[As community content, this post reflects the views and opinions of the particular author and does not necessarily reflect the official stance of Neo4j.]
The Problem of Discovery
Discovery, especially non-text discovery, is hard.
When looking for a cool T-shirt, for example, I might not know exactly what I want, only that I’m looking for a gift T-shirt that’s a little mathy that emphasizes my friend’s love of nature.
As a retailer, I might notice that geometric nature products are quite popular, and want to capitalize by marketing the more general “math/nature” theme to potential buyers who have demonstrated an affinity for mathy animal shirts as well as improving the browsing experience for new visitors to my site.
Many retail sites with user-generated content rely on user-generated tags to classify image-driven products. However, the quality and number of tags on each item vary widely and depend on the item’s creator and the administrators of the site to curate and sort into browsable categories.
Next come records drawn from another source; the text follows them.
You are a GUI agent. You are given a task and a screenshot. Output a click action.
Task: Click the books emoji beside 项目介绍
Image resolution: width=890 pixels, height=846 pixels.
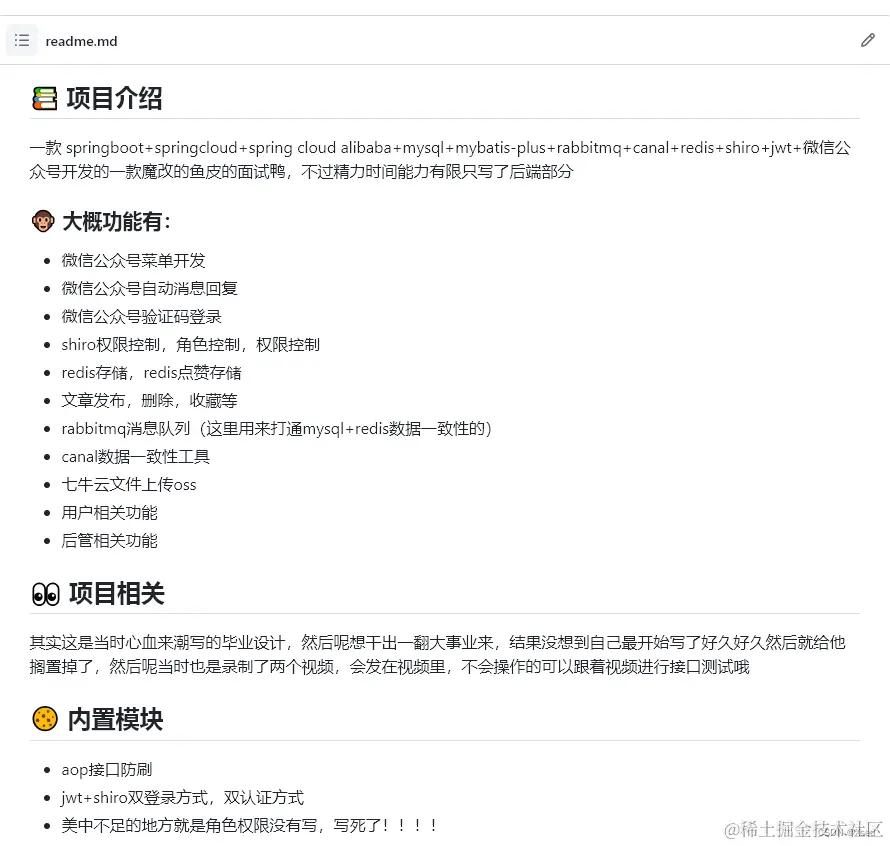click(x=43, y=98)
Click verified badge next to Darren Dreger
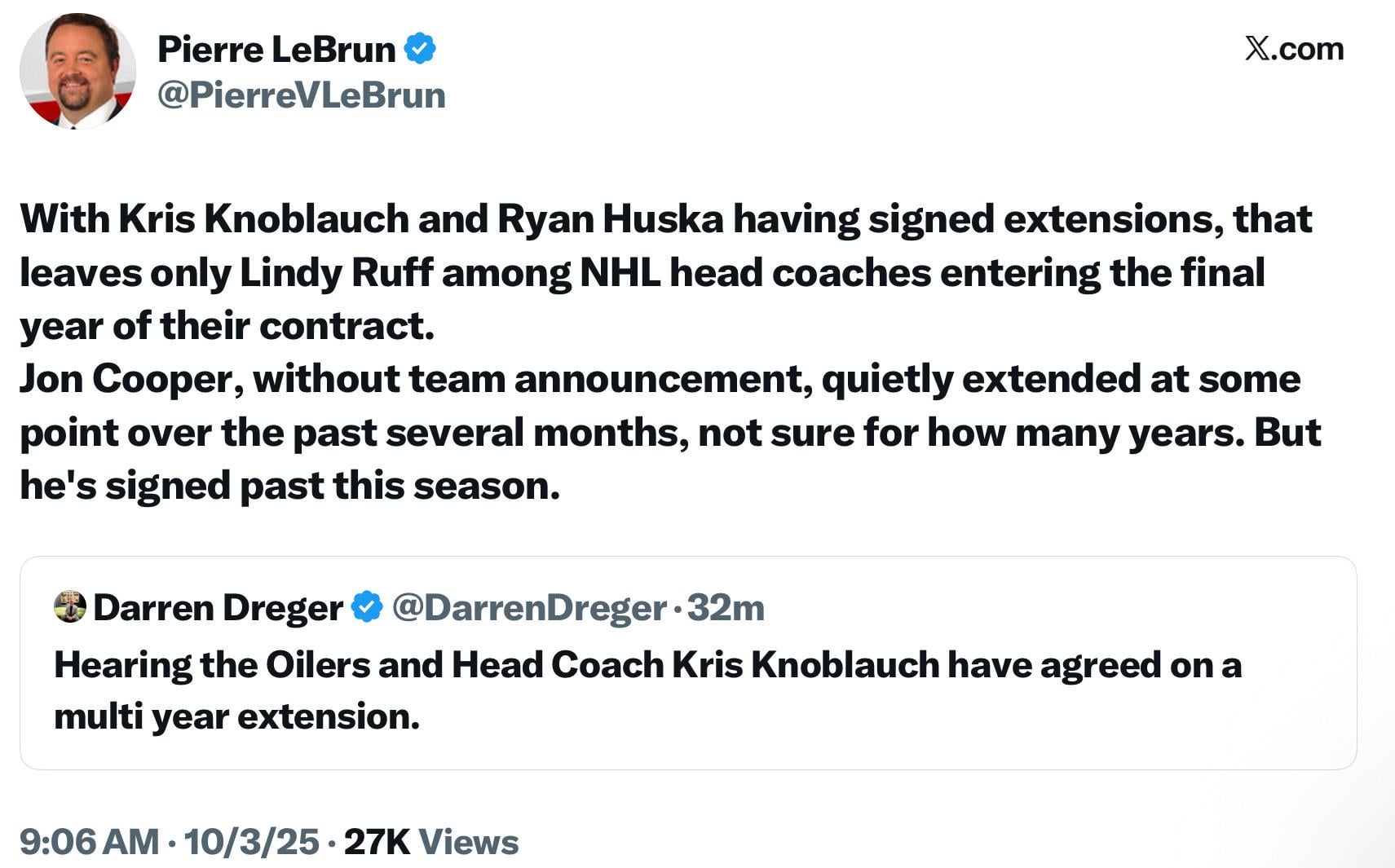Viewport: 1395px width, 868px height. tap(367, 607)
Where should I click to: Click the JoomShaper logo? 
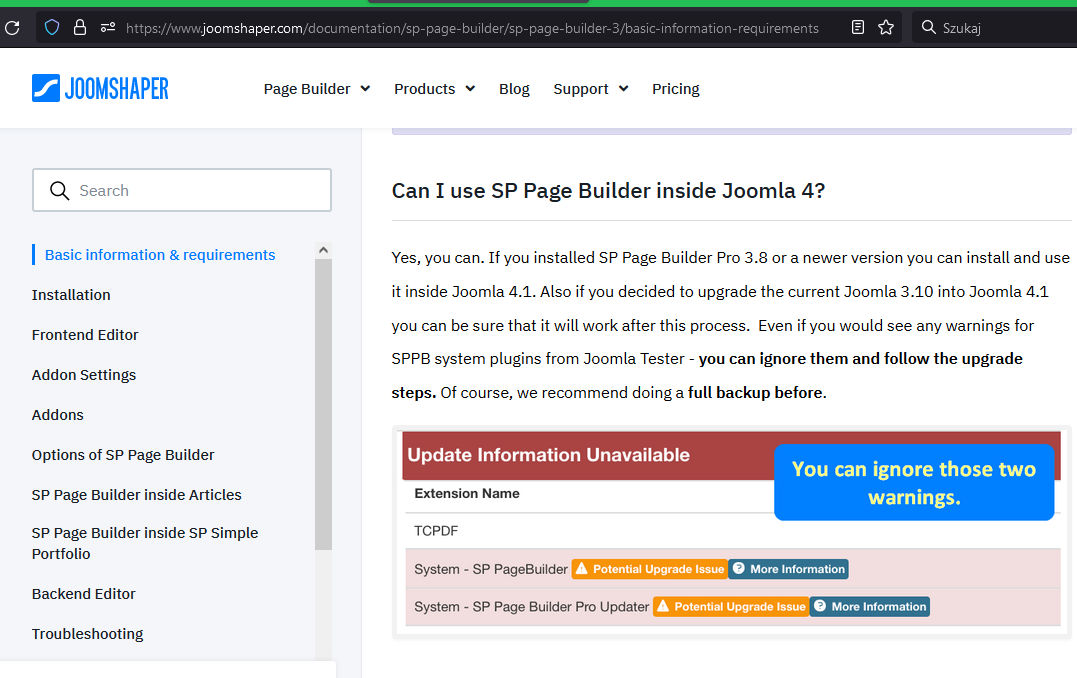click(x=100, y=88)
On Threadless, for example, this awesome item has a rich amount of tags:
lim heng swee, ilovedoodle, cats, lol, funny, humor, food, foodies, food with faces, pets, meow, ice cream, desserts,awww, puns, punny, wordplay, v-necks, vnecks, tanks, tank tops, crew sweatshirts, CuteIn contrast, this beautiful item has only a handful:
jimena salas, jimenasalas, funded, birds, animals, geometric shapes, abstract, PatternsFurthermore, although a human might easily be able to classify an image with the tags [
ants, anthill, abstract, goofy] as probably belonging to the “funny animals” category, an automated system would have to know that ants are animals and that goofy is a synonym for funny. Knowing this, how would a retail site quickly and cheaply implement intelligent categorization and tag curation? ConceptNet5 and (of course), Neo4j.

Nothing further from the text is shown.